# Advanced data visualization

In this Jupyter Notebook, we will explore more advanced data visualization techniques using Seaborn on the "Adult Income" dataset from the UCI Machine Learning Repository. 

First, make sure to install the required libraries if you haven't already:

In [None]:
%pip install pandas seaborn


## 1. Importing Libraries

In [None]:
import pandas as pd
import seaborn as sns
import matplotlib.pyplot as plt


## 2. Loading the Dataset
We will use the "Adult Income" dataset from the UCI Machine Learning Repository.

In [None]:
url = "https://archive.ics.uci.edu/ml/machine-learning-databases/adult/adult.data"
column_names = ["age", "workclass", "fnlwgt", "education", "education-num", "marital-status", "occupation", "relationship", "race", "sex", "capital-gain", "capital-loss", "hours-per-week", "native-country", "income"]
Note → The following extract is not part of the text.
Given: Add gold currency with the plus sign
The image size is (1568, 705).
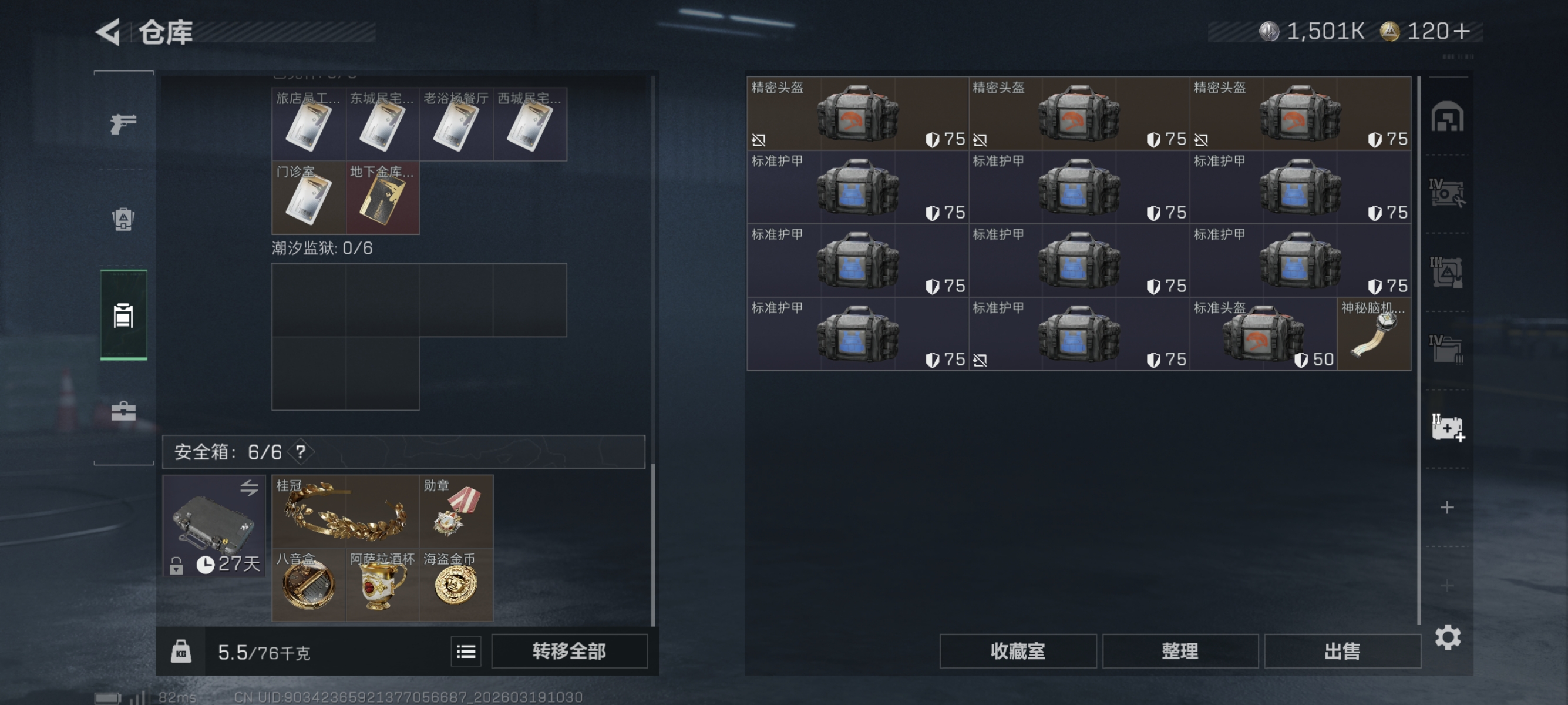Looking at the screenshot, I should 1461,31.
df = pd.read_csv(url, header=None, names=column_names, na_values=' ?', skipinitialspace=True)
df.head()


## 3. Visualizing Numeric Columns
### Histograms with Kernel Density Estimation

Create a histogram, use the histplot function from seaborn. 

In [None]:
# create histplot

# set x label
plt.xlabel('XXX')
# set y label
plt.ylabel('XXX')
# set title
plt.title('XXX')
plt.show()


### Box Plots with Swarmplot

Use a combination of boxplot and swarmplot from `seaborn`.

In [None]:
#boxplot
#swarmplot

# set x label
plt.xlabel('XXX')
# set y label
plt.ylabel('XXX')
# set title, example:
plt.title('Age Distribution by Income')
plt.show()


## 4. Visualizing Categorical Columns
### Count Plots

Use countplot from `seaborn`.

In [None]:
#countplot
# set x label
plt.xlabel('XXX')
# set y label
plt.ylabel('XXX')
# set title label, example:
plt.title('Workclass Distribution')
plt.show()


## 5. Visualizing Relationships Between Columns
### Scatter Plots with Regression Line

Use regplot from `seaborn`.

In [None]:
#regplot
# set x label
plt.xlabel('XXX')
# set y label
plt.ylabel('XXX')
# set title label, example:
plt.title('Scatter Plot of Age vs. Hours per Week')
plt.show()


### Grouped Bar Plots with Point Plot

In [None]:
sns.catplot(data=df, x='income', y='hours-per-week', hue='sex', kind='bar', ci=None)
sns.pointplot(data=df, x='income', y='hours-per-week', hue='sex', join=False, ci=None, markers=['x', 'o'], palette="dark")
plt.xlabel('Income')
plt.ylabel('Hours per Week')
plt.title('Hours per Week by Income and Sex')
plt.show()


### Heatmaps

In [None]:
# Create a contingency table of education and income
contingency_table = pd.crosstab(df['education'], df['income'])

# Calculate the percentage of each income group within each education level
percentage_table = contingency_table.div(contingency_table.sum(axis=1), axis=0)

sns.heatmap(percentage_table, cmap="YlGnBu", annot=True, cbar_kws={'label': 'Percentage'})
plt.xlabel('Income')
plt.ylabel('Education')
plt.title('Income Distribution by Education Level')
plt.show()




### Pair Plot


In [None]:

# Select a subset of numeric columns to analyze
numeric_columns = ['age', 'education-num', 'capital-gain', 'capital-loss', 'hours-per-week']
data_subset = df[numeric_columns]

# Add the 'income' column to use as a color code
data_subset['income'] = df['income']

sns.pairplot(data_subset.sample(1000), hue='income', diag_kind='hist', plot_kws={'alpha': 0.6, 's': 20, 'edgecolor': 'k'}, palette="husl") # Sample 1000 data points for performance
plt.suptitle('Pair Plot of Selected Numeric Columns', y=1.02) # Add a title and adjust the vertical space
plt.show()



These visualizations provide a deeper understanding of the dataset. You can further customize the appearance and create more complex visualizations by exploring the Seaborn library. Additionally, you may want to explore other visualization libraries such as Plotly for interactive visualizations.